O Assédio Sexual e Assédio Moral nas Relações Sociais de Trabalho

in September 23rd, 2020

Na sociedade contemporânea, mesmo diante de todos os mecanismos de informações, ainda existem trabalhadores brasileiros que desconhecem ou não sabem identificar o assédio sexual e o assédio moral. Ou muitas vezes, conhecem, mas acabam se submetendo a estes tipos de situações, não somente pela necessidade e por medo de perderem o emprego, mas também por desconhecerem a proteção da lei nestes casos.

O assédio moral se caracteriza pela exposição do trabalhador em situações de constrangimento e humilhantes de forma reiterada e contínua, podendo ser pequenas agressões verbais de forma habitual, com a intenção de causar ofensa à integridade física, dignidade, personalidade do trabalhador, inclusive, em razão da orientação sexual ou etnia.

Como exemplo de assédio moral nas relações de trabalho há situações em que: o empregador ou seu preposto critica injustamente e sistematicamente o trabalhador, agressões verbais, gestos de repúdio, alterar o tom de voz, ameaças com dispensa, fazer piadas ofensivas, constrangimento, desmerecer perante os colegas, desconsiderar problemas de saúde, bem como, controlar a frequência de uso no banheiro.  

 No Brasil, ainda não existe legislação específica que tipifique o assédio moral, motivo pelo qual os estudiosos no tema buscam o abrigo no Art. 5º da Constituição Federal de 1988 e na Consolidação das Leis do Trabalho, a qual possibilita a responsabilização do assediador através do Art. 482, o qual permite a sua dispensa por justa causa.

Porém, muitas vezes, os empregadores são omissos e não tomam providências, hipótese que autoriza o trabalhador, caso sentir inviável a continuidade da relação empregatícia, a ajuizar a demanda de rescisão indireta do seu contrato perante a Justiça do Trabalho, conforme preceitua o art. 483 da CLT.
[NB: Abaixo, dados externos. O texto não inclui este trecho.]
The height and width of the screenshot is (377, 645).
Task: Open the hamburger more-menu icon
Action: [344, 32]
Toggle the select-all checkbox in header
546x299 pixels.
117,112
O assédio sexual, por sua vez, também se caracteriza por um constrangimento, mas com a diferença de que o assediador visa a obter vantagem ou favorecimento sexual. Neste caso, o assediador se prevalece de sua posição hierárquica para cometer atos de perseguição e importunação. Ainda, diferentemente do assédio moral, o assédio sexual pode ser consumado uma única vez e quando não há a entrega do favor sexual.
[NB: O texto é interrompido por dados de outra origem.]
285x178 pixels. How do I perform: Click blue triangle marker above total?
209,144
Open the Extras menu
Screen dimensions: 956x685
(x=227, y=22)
Situações comuns de assédio sexual nas relações de trabalho: insinuações de caráter sexual, contato físico não desejado, chantagem para permanência no emprego, favores sexuais em troca de promoção, gestos obscenos, importunação e convites reiterados e impertinentes.
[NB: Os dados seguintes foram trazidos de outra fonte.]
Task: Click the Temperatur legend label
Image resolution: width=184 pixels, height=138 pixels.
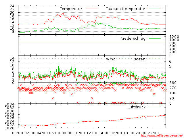Action: (x=71, y=9)
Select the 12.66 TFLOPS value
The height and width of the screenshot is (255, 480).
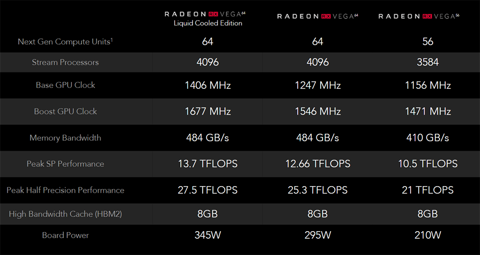pos(317,164)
O assédio sexual é mais comum contra as trabalhadoras, porém independente do gênero, poderá causar danos à integridade física, desestabilização emocional, depressão e demais prejuízos à vítima. Tal conduta é considerada crime tipificado no Art. 216-A do Código Penal Brasileiro. Além de ser crime, o assédio sexual é considerado falta grave no ambiente de trabalho, o que pode levar a dispensa por justa causa do assediador, bem como, a possibilidade rescisão indireta da vítima, nos mesmos termos e previsão legal que o assédio moral, bem como, o direito à devida indenização pelos danos sofridos. 

Dessa forma, é notório que as consequências do assédio moral e do assédio sexual não se restringem ao trabalhador e à organização na qual ele trabalha, mas também à sociedade como um todo, portanto, para que essas práticas sejam coibidas, os empregadores devem encarar e debater de forma séria junto aos seus funcionários, dando-lhes informações sobre a gravidade do tema, bem como, atribuindo políticas de prevenção.